(64)Cu-Labeled Ubiquitin for PET Imaging of CXCR4 Expression in Mouse Breast Tumor

[Image: see text] Ubiquitin has been recently identified as a chemokine receptor 4 (CXCR4) natural ligand, offering great potential for positron emission computed tomography (PET) imaging of CXCR4 expression. This study reports the preparation and evaluation of ((64)Cu)-radiolabeled ubiquitin for CXCR4 imaging. The ubiquitin was first fused with a C-terminal GGCGG sequence, and the resulting recombinant ubiquitin derivative UbCG4 was then functionalized with the trans-cyclooctene (TCO) moiety via thiol–maleimide click reaction, followed by (64)Cu-radiolabeling through the TCO/Tz (tetrazine)-based Diels–Alder click reaction. In the prepared in vitro studies, the prepared ((64)Cu)-UbCG4 showed significantly higher specific uptakes in the 4T1 breast cancer cells compared with the uptakes in the CXCR4-knockdown 4T1 cells.
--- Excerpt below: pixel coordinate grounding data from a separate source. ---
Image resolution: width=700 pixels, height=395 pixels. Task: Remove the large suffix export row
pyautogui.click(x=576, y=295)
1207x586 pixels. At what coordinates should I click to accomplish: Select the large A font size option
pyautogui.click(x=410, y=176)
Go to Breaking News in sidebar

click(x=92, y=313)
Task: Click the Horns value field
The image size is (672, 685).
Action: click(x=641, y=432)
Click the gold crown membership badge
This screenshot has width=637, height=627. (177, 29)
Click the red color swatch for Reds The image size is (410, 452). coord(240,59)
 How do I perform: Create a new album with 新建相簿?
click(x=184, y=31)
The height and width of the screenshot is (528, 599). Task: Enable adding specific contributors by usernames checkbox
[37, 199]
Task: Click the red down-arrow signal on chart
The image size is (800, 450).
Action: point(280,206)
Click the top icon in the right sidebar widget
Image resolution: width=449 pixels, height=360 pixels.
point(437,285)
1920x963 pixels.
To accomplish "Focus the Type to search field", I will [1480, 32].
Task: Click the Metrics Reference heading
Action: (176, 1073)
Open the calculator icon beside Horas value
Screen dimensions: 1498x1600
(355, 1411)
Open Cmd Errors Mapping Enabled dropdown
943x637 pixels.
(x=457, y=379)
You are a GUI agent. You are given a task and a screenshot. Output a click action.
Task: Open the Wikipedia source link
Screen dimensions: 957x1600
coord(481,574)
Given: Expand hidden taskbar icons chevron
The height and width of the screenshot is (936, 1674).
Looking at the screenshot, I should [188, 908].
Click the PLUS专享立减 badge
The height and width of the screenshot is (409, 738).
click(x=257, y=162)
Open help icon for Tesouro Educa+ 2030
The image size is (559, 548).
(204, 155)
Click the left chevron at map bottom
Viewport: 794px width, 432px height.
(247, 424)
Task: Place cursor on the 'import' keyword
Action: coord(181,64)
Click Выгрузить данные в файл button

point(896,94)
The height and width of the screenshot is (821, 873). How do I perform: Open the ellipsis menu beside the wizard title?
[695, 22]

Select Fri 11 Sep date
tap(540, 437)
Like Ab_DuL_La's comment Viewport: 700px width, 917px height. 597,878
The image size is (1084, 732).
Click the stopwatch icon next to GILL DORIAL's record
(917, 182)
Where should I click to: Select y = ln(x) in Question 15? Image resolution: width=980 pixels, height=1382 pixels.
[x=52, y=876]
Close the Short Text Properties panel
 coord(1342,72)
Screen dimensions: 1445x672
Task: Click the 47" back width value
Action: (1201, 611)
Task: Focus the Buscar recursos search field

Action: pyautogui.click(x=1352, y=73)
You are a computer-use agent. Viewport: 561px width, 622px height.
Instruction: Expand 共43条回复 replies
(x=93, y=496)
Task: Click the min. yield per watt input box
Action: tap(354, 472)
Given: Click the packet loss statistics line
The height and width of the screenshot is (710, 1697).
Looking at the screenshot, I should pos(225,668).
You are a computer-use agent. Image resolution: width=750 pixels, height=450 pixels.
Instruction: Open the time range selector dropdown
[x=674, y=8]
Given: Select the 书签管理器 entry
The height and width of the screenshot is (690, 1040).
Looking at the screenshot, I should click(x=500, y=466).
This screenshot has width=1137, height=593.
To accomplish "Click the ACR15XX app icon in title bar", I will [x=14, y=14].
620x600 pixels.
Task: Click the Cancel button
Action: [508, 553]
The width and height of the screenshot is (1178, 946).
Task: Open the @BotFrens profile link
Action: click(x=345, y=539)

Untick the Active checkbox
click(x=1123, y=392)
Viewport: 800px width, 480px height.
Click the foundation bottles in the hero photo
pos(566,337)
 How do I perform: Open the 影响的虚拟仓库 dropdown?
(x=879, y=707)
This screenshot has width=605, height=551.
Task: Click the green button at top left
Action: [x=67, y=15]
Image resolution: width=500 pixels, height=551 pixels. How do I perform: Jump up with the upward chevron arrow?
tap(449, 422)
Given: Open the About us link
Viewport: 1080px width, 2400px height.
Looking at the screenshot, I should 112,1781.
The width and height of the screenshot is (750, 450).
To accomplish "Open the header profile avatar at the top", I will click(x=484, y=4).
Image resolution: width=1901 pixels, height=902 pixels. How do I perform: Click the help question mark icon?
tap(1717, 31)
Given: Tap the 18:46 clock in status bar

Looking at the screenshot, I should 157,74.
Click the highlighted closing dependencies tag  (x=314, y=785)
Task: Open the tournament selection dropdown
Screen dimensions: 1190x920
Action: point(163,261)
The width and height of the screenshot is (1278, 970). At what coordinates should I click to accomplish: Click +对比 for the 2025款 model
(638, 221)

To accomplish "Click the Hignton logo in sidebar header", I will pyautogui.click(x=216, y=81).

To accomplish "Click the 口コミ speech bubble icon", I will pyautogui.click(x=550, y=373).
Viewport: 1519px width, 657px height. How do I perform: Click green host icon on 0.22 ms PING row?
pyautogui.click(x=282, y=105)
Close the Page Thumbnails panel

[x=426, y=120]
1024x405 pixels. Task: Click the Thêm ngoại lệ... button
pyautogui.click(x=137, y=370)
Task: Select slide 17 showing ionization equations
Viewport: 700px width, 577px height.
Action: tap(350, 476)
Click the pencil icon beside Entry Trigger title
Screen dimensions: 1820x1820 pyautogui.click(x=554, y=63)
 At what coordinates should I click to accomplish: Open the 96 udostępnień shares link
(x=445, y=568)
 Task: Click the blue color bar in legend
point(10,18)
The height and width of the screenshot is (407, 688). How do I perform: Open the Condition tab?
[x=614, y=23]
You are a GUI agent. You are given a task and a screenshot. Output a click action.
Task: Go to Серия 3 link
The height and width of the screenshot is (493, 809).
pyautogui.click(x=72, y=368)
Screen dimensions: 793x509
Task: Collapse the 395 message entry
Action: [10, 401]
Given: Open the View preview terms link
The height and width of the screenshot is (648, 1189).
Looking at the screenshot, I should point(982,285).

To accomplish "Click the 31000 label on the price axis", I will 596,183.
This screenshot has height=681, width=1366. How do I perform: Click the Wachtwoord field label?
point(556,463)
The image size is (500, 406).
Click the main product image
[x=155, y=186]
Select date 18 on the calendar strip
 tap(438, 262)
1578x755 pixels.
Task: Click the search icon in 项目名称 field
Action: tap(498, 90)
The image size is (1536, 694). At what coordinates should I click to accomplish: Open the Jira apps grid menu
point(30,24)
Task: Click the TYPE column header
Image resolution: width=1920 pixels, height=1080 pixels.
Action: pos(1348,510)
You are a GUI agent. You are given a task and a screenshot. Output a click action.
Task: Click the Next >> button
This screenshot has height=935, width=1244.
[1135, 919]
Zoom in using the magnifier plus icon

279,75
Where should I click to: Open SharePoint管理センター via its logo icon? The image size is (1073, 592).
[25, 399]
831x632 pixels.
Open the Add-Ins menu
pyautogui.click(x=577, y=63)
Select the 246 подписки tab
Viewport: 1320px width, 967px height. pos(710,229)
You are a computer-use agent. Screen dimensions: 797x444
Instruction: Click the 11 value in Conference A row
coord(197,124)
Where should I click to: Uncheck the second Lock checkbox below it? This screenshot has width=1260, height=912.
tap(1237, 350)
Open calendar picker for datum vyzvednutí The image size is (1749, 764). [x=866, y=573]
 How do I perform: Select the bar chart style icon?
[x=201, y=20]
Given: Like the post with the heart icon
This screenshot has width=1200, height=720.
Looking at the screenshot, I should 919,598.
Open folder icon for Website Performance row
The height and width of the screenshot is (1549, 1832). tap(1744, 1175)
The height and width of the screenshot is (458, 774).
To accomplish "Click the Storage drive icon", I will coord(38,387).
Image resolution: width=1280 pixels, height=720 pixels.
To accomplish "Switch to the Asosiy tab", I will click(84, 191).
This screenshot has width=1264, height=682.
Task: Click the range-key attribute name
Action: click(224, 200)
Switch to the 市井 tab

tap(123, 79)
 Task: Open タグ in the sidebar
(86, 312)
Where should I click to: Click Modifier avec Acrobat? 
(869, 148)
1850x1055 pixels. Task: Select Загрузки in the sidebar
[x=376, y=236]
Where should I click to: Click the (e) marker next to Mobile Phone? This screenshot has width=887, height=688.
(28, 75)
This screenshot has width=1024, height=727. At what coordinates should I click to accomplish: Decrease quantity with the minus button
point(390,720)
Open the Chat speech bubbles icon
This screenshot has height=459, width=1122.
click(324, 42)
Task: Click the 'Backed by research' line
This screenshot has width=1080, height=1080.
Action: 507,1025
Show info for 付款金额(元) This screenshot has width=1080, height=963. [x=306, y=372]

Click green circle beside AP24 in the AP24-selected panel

In the in vivo evaluation in the 4T1-xenograft mouse model, ((64)Cu)-UbCG4 demonstrated a similar tumor uptake but much lower backgrounds compared with (64)Cu-labeled AMD3465. These results suggested that ((64)Cu)-UbCG4 could serve as a potent PET tracer for the noninvasive imaging of CXCR4 expression in tumors.